Let me say that any internet connected device – routers, TVs, IoT and more are capable of remote hacking. WD is by no means alone here and worked with Trustwave to quickly address the issues. Synnology has just issued an advisory for its media server that allows remote attackers to conduct SQL injection attacks.
Note: If you do not use remote access (access files remotely via the internet) turn that feature off.
What MyCloud devices were affected
- My Cloud Gen 2
- My Cloud PR2100
- My Cloud PR4100
- My Cloud EX2 Ultra
- My Cloud EX2
- My Cloud EX4
- My Cloud EX2100
- My Cloud EX4100
- My Cloud DL2100
- My Cloud DL4100
- MyCloud 04.X Series
- MyCloud 2.30.174
- MyCloud Home series
Hardcoded back door
The first issue was that a programmer who worked on the MyCloud firmware hardcoded a backdoor password – this should never have happened.
CGI binary nas_sharing.cgi hardcodes username and password for an administrative user.
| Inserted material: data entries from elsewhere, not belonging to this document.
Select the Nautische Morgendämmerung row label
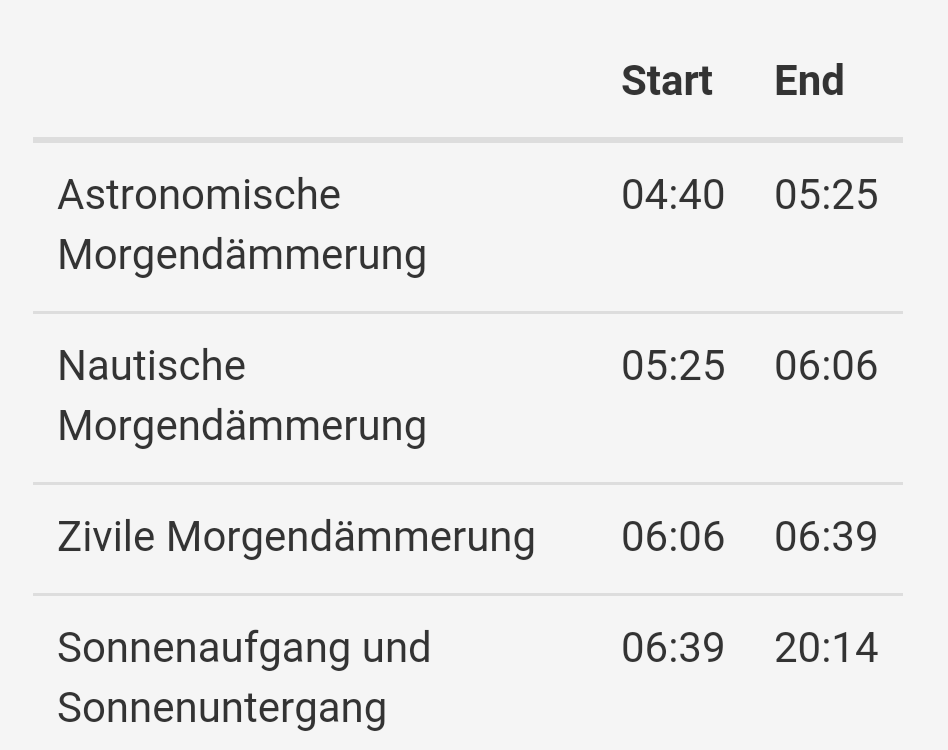Image resolution: width=948 pixels, height=750 pixels. [241, 395]
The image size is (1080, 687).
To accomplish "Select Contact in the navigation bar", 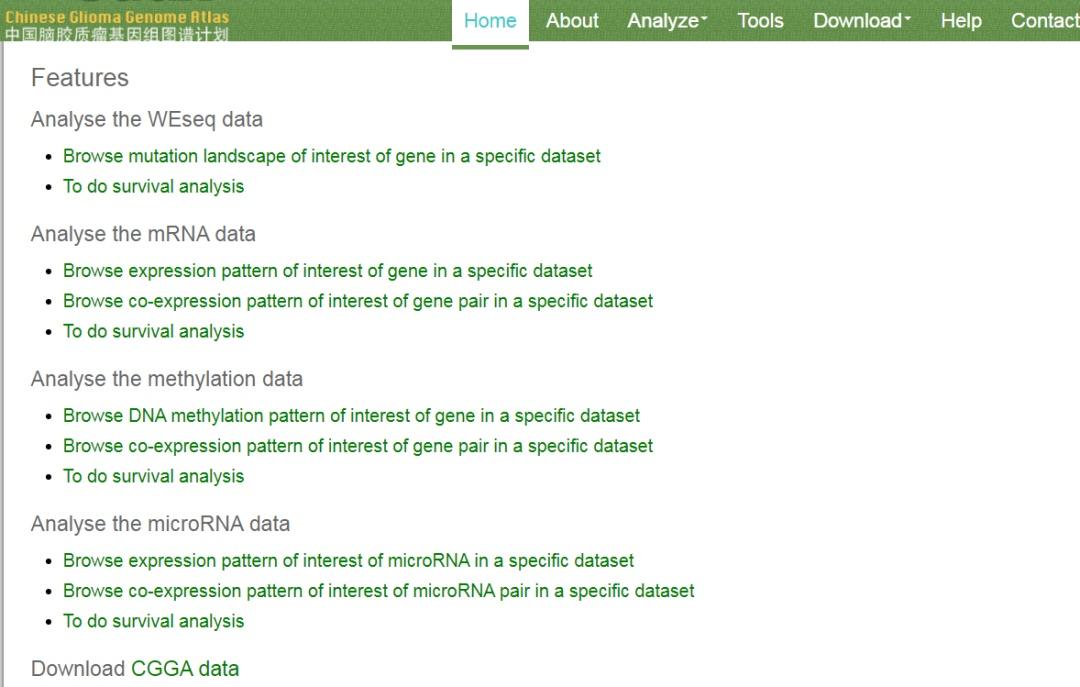I will (x=1044, y=21).
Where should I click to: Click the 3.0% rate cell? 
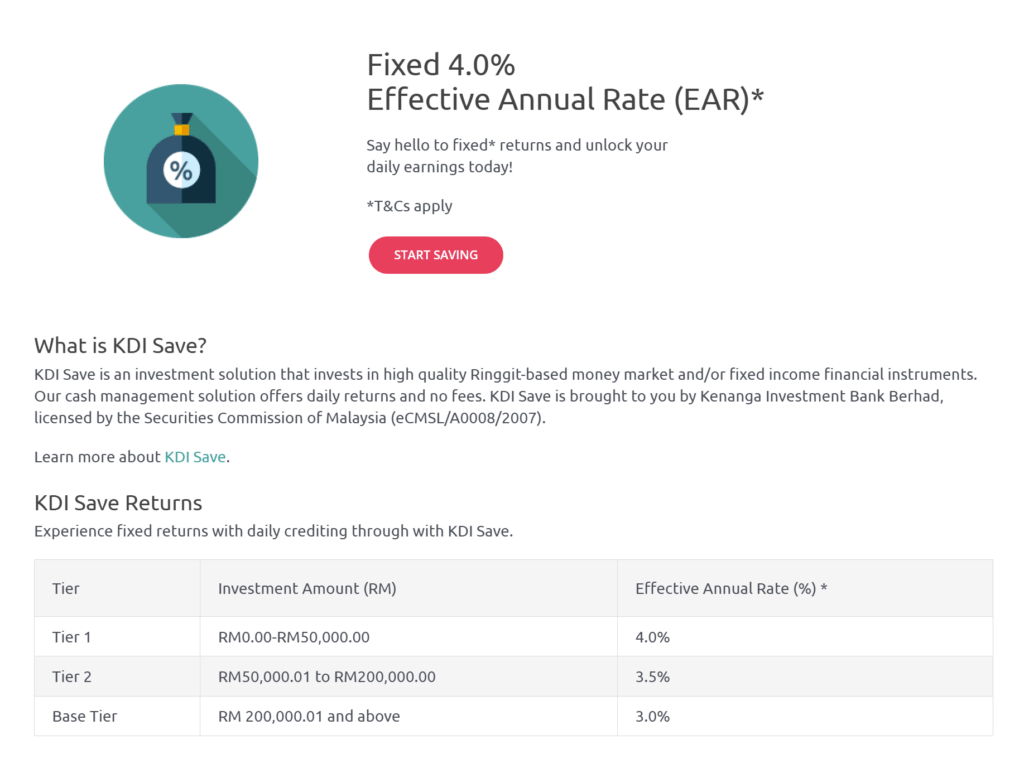coord(652,716)
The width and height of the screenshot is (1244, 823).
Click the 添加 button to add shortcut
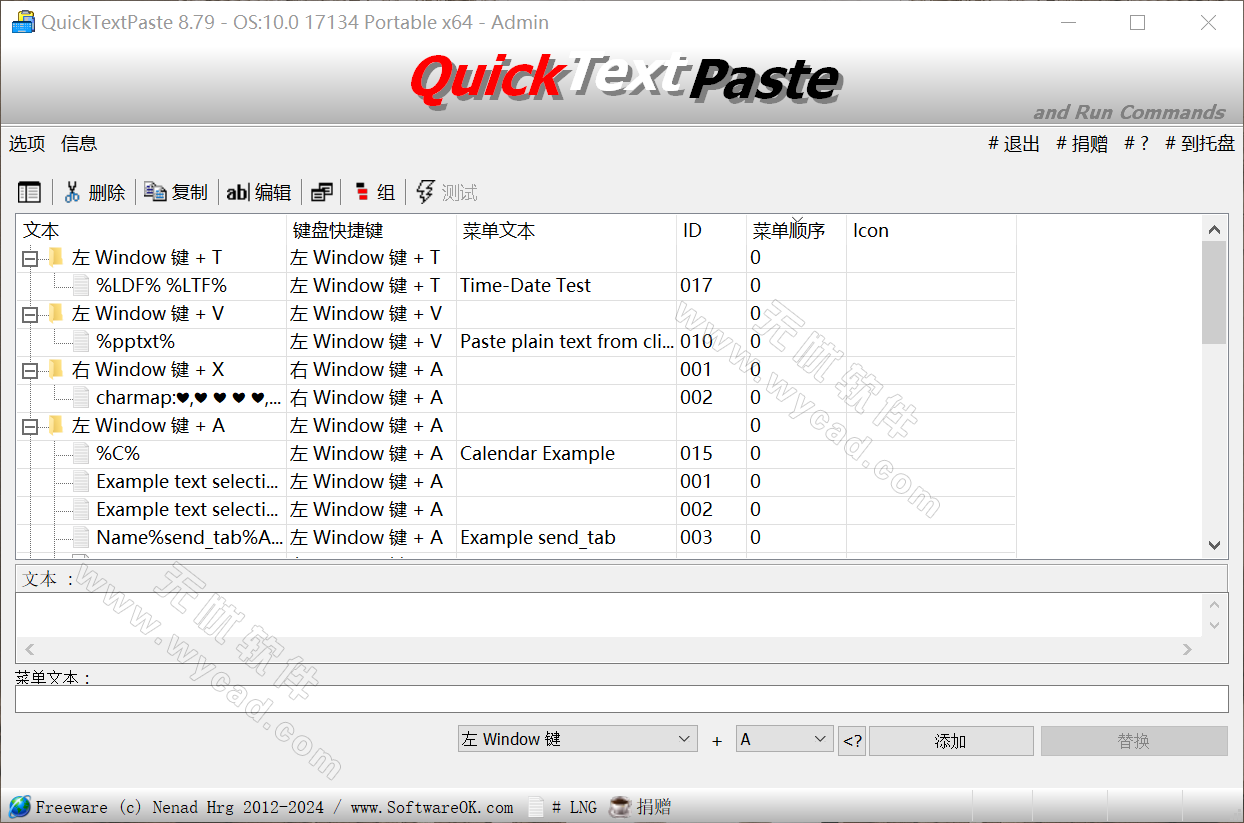(950, 740)
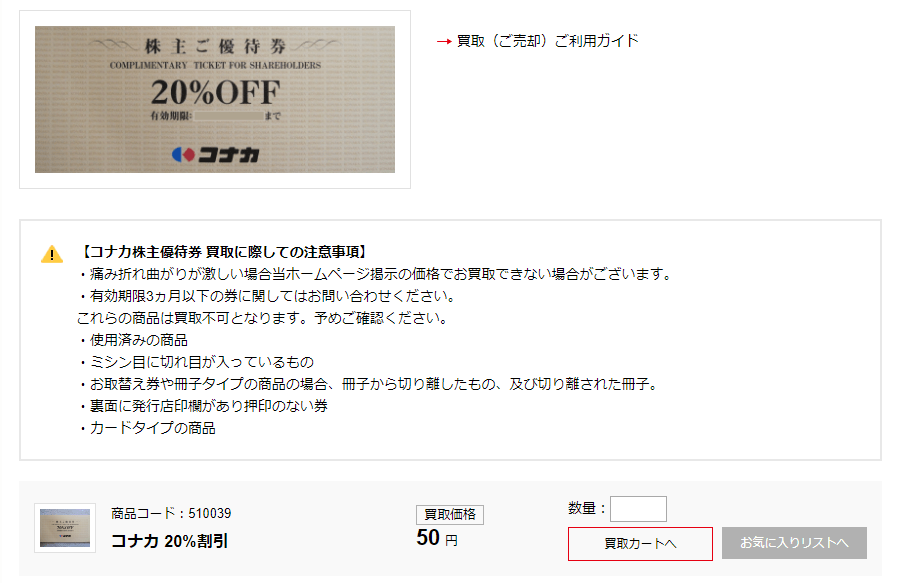This screenshot has height=583, width=901.
Task: Click the red arrow beside the guide link
Action: (x=444, y=41)
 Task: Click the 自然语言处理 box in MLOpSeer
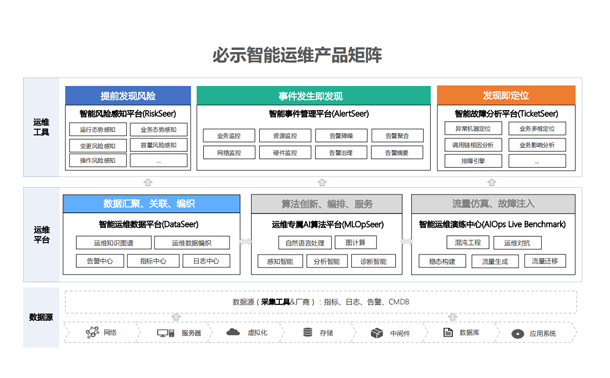(305, 243)
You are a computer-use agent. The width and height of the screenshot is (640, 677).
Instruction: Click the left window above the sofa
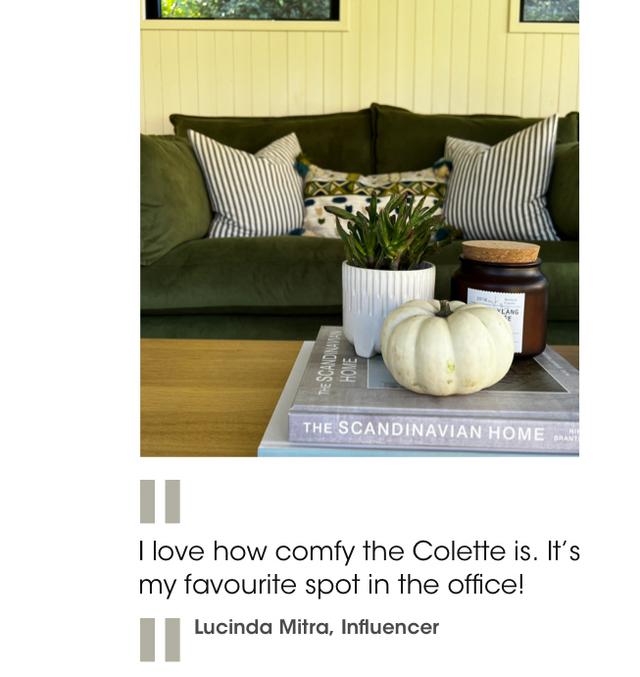tap(243, 9)
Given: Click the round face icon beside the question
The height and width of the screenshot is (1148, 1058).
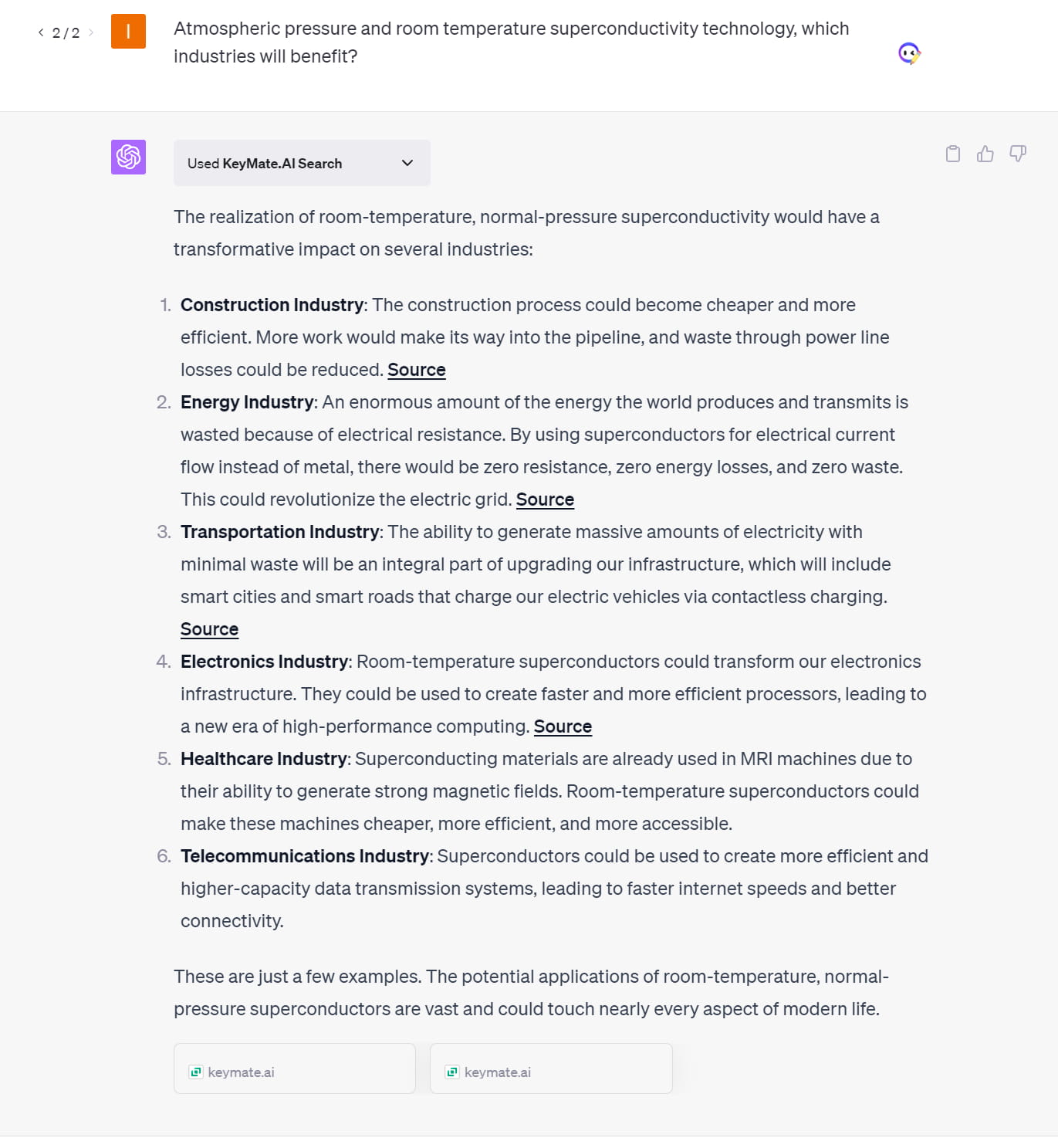Looking at the screenshot, I should [x=910, y=53].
This allows complete authorisation bypass. The Specific account name used is “mydlinkBRionyg”.
Arbitrary file deletion via the nas_sharing.cgi binary
CGI binary nas_sharing.cgi allows any user to delete any file from the device. Specific parameter name is “path”.
Arbitrary shell command execution via the nas_sharing.cgi binary
CGI binary nas_sharing.cgi allows any user execute shell commands as root. To exploit this issue, the “artist” parameter should be used.
Users may notice that after firmware updates the device may not be externally discoverable or that its DLNA functionality has been turned off. These can be reset in the WD dashboard management software.